▸ **工作说明**
**1)** 请列出SQLite源码文章中结构体CellInfo定义的全部成员名称。
**2)** 请从SQLite源码文章的最后一行之后续写下去。

▸ **阅读文本**
—————

2021SC@SDUSC SQLite源码分析(四)————sqlite中的cell概念


一、cell是什么?

sqlite数据库文件被分为固定大小的页,所有的页由B+树模块管理。每个页要么是树中的页(内部页或者叶子页),要么是溢出页,或者是自由页(自由页通过单链表组织起来)。
树中的页(内部页和叶子页)被分成许多cell,一个cell包括一个(或者一部分)负载。Cell是已分配或者已释放的磁盘空间集合。页的内容见往期分析。

每个页被分为4个部分:
1.页头
2.Cell指针数组
3.未分配空间
4.Cell内容

struct CellInfo {
  i64 nKey;      /* The key for INTKEY tables, or nPayload otherwise */
  u8 *pPayload;  /* Pointer to the start of payload */
  u32 nPayload;  /* Bytes of payload */
  u16 nLocal;    /* Amount of payload held locally, not on overflow */
  u16 nSize;     /* Size of the cell content on the main b-tree page */
};

Cell指针数组从上向下增长,cell内容从下向上增长。Cell指针数组作为页内的一种目录,帮助把cell组织起来。
页头只包含本页的管理信息,并且总是存储在页的开头。
Cell被保存在页的最底部,向页开头的方向增长。Cell指针数组从页头之后的第一个byte开始,包含0个或者多个cell指针。每个cell指针是一个2byte整数,该整数指示了实际cell内容相对于页开头的偏移量。Cell指针按照相应的键值排序,尽管cell本身的存储不是按照顺序的。Cell指针数组的大小被存储在页头处偏移量为3的地方。
Cell是变长的字节字符串。一个cell保存了一个负载。Cell的结构如下图所示,size列的单位是byte。

在这里插入图片描述

对应btreeInt.h中注释如下:

** The content of a cell looks like this:
**
**    SIZE    DESCRIPTION
**      4     Page number of the left child. Omitted if leaf flag is set.
**     var    Number of bytes of data. Omitted if the zerodata flag is set.
**     var    Number of bytes of key. Or the key itself if intkey flag is set.

—————

▸ **所示材料**
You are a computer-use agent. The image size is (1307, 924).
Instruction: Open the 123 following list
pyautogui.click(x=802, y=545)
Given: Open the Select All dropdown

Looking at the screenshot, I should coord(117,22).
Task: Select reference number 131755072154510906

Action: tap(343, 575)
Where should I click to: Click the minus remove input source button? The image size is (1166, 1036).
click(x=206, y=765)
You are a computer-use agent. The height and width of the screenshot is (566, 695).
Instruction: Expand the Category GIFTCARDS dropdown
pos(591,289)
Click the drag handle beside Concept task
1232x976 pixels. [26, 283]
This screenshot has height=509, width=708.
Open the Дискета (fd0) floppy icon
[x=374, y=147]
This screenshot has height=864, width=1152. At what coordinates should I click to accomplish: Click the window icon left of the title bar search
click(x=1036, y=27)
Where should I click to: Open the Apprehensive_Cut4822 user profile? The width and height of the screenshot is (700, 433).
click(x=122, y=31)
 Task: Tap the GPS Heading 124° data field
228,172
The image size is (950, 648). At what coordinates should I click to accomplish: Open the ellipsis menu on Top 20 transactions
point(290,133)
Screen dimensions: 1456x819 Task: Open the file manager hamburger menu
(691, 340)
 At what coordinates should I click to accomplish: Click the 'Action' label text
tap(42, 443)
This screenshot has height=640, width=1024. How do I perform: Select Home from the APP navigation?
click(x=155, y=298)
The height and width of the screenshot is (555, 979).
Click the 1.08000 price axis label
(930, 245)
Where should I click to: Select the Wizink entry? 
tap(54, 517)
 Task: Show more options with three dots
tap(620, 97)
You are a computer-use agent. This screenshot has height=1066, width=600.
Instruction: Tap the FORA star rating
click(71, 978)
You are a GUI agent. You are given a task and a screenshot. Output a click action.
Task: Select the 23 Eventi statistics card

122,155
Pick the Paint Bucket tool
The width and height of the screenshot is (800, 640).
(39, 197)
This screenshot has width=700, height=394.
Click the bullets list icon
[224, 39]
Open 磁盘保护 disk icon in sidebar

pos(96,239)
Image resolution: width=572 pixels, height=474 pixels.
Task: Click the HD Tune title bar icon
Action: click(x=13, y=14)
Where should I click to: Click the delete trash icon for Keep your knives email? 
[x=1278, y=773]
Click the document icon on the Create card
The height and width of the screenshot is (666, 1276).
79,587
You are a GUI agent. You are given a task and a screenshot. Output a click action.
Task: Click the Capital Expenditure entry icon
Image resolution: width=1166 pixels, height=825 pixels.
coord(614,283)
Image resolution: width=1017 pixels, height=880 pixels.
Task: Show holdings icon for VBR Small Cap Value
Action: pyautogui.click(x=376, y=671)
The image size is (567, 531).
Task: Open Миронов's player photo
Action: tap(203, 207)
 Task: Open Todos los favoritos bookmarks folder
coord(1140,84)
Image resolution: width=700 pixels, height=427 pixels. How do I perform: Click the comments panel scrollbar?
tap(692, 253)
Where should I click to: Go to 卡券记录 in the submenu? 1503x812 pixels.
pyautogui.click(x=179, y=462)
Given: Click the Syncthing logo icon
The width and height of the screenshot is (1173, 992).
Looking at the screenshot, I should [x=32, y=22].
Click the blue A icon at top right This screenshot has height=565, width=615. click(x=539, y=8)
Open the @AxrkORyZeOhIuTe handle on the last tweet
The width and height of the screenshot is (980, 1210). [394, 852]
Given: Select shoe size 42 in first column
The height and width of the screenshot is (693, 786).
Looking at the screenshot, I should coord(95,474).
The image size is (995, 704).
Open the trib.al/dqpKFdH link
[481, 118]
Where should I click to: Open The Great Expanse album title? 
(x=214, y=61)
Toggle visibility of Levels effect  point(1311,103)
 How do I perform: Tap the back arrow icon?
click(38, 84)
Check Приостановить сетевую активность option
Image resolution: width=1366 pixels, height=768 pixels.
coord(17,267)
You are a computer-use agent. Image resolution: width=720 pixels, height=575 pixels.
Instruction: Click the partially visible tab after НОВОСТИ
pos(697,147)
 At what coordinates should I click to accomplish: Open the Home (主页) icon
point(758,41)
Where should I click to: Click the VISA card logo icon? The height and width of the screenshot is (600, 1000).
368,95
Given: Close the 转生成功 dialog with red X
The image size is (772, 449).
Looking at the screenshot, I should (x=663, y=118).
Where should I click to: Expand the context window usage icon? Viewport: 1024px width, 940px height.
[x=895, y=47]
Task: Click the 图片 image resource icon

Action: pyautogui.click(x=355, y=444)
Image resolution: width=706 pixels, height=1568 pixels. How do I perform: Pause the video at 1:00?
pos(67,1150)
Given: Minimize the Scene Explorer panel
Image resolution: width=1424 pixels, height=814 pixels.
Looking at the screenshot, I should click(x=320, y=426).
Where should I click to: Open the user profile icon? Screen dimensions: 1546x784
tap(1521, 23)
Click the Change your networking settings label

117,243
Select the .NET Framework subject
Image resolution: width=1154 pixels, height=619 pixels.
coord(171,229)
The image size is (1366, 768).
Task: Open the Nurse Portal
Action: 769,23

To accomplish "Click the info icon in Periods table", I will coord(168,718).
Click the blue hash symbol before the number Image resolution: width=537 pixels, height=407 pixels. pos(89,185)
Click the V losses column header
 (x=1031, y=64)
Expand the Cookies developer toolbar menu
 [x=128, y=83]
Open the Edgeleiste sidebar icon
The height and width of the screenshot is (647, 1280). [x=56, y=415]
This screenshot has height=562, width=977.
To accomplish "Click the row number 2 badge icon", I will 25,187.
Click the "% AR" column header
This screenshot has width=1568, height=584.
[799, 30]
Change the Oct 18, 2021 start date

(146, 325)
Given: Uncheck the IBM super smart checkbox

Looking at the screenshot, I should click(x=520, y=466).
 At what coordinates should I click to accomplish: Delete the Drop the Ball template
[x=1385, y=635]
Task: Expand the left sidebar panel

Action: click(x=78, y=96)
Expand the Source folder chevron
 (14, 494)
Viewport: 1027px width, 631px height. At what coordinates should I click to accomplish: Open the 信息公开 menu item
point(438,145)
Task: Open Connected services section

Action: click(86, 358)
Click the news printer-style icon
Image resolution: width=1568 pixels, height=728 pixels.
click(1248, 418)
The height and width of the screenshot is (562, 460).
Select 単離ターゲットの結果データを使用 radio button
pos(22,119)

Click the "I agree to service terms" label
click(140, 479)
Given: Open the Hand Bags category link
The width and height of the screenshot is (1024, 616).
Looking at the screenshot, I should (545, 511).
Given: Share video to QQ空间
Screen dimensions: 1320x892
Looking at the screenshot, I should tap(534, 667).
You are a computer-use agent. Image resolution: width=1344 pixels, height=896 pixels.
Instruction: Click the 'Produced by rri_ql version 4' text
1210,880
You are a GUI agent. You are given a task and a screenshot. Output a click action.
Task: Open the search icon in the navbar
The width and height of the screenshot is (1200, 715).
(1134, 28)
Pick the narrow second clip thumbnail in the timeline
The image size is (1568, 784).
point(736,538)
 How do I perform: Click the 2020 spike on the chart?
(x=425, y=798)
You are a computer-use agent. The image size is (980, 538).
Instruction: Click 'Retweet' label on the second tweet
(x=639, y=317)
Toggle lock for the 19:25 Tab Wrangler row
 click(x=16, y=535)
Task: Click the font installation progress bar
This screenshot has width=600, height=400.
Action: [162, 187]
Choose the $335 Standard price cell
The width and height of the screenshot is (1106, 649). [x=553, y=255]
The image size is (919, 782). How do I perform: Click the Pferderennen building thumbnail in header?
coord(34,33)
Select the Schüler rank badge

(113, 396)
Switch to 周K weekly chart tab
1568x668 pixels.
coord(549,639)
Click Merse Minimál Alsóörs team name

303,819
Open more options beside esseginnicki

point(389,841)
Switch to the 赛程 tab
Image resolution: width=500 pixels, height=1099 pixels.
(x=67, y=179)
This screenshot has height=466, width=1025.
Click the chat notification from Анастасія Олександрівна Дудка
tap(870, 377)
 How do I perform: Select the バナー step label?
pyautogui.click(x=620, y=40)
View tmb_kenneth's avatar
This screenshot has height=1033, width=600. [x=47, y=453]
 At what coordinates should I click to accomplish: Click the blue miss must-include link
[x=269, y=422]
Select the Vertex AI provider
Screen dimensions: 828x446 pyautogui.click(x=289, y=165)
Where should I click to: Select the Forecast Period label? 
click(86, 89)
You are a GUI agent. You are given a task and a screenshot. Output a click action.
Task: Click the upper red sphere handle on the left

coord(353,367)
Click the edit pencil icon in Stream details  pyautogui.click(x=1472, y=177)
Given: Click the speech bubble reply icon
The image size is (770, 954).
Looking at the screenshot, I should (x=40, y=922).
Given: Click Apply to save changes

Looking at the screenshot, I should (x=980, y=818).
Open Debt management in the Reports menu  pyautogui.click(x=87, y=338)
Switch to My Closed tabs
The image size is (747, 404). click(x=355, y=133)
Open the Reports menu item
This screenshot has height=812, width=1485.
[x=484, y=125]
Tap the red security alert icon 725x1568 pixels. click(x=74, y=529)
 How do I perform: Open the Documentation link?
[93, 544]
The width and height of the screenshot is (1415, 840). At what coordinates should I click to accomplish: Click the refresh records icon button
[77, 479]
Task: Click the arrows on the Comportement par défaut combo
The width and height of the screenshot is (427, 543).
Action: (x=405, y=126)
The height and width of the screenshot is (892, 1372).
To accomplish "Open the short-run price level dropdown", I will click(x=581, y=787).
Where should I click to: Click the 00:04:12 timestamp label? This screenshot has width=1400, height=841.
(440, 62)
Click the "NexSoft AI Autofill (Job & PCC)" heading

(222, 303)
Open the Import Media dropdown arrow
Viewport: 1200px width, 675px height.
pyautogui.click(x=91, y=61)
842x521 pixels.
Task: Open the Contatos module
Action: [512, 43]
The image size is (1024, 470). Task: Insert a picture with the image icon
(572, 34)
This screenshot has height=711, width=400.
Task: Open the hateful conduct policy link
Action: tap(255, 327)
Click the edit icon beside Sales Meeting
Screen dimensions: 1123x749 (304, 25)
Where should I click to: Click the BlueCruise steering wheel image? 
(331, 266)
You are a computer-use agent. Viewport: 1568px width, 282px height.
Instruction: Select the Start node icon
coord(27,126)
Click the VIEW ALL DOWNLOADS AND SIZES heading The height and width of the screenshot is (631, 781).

—————

▸ **任务结果**
**1)** nKey、pPayload、nPayload、nLocal、nSize

**2)**
**      *     Payload
**      4     First page of the overflow chain.  Omitted if no overflow
**
** Overflow pages form a linked list.  Each page except the last is completely
** filled with data (pagesize - 4 bytes).  The last page can have as little
** as 1 byte of data.
**
**    SIZE    DESCRIPTION
**      4     Page number of next overflow page
**      *     Data
**
** Freelist pages come in two subtypes: trunk pages and leaf pages.  The
** file header points to the first in a linked list of trunk page.  Each trunk
** page points to multiple leaf pages.  The content of a leaf page is
** unspecified.  A trunk page looks like this:
**
**    SIZE    DESCRIPTION
**      4     Page number of next trunk page
**      4     Number of leaf pointers on this page
**      *     zero or more pages numbers of leaves

对于内部节点,每个cell包含一个4byte的子节点指针;对于叶子节点,cell没有子节点指针。接下来是该cell存储的数据的大小(bytes)和存储的键值的大小(bytes)
(如果页头中的intkey为真,那么存储键值大小的地方就直接存储键值本身的整型值,如果zerodata为真,那么数据部分不存在)。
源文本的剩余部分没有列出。